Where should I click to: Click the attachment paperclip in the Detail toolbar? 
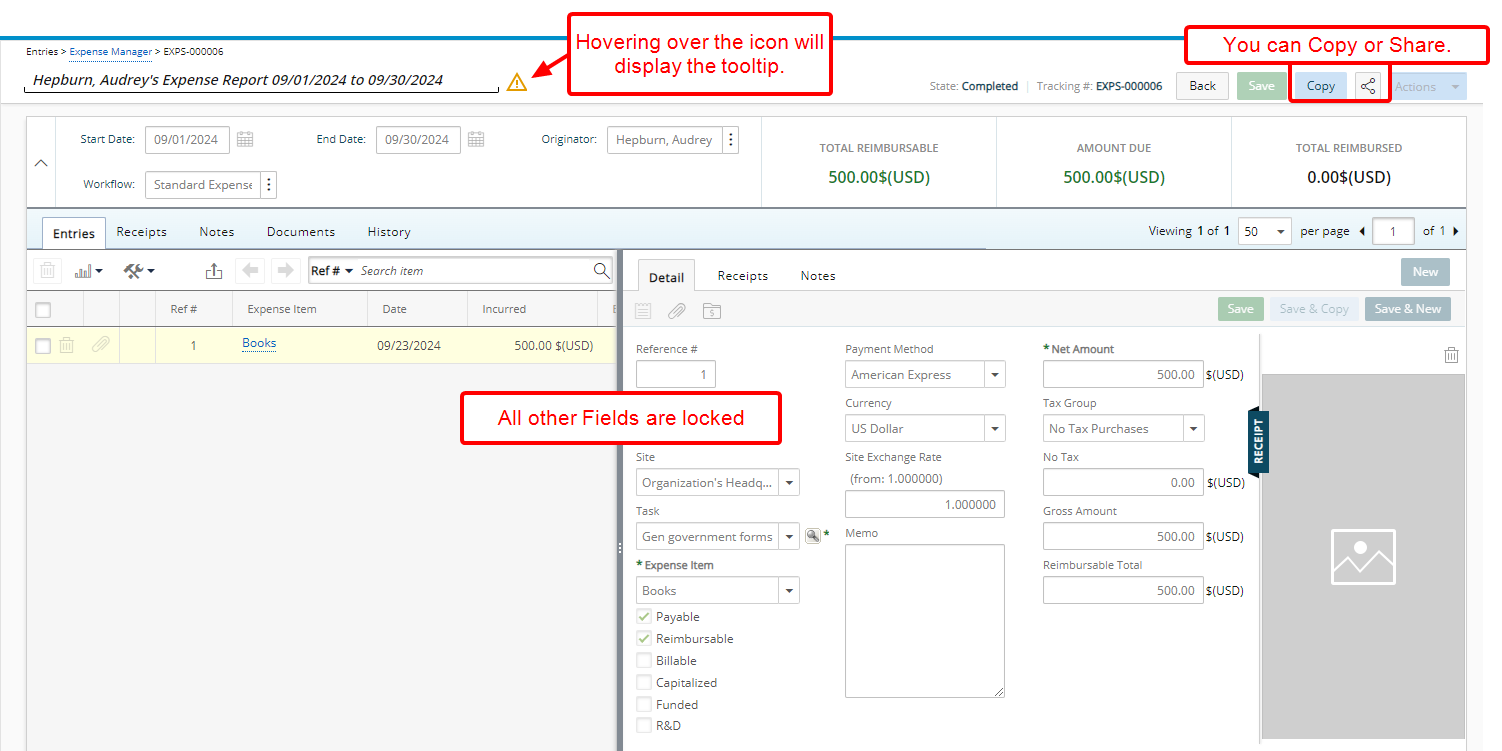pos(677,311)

---

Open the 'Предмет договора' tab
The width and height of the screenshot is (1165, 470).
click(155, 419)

(REQUIRED WORK) Set down the lines from the line with "Where should I" to the line with "pos(677,311)", copying them exactly and leaving out the pictures.

(RESPONSE TO THE TASK)
Where should I click to: Click the attachment paperclip in the Detail toolbar? 
pos(677,311)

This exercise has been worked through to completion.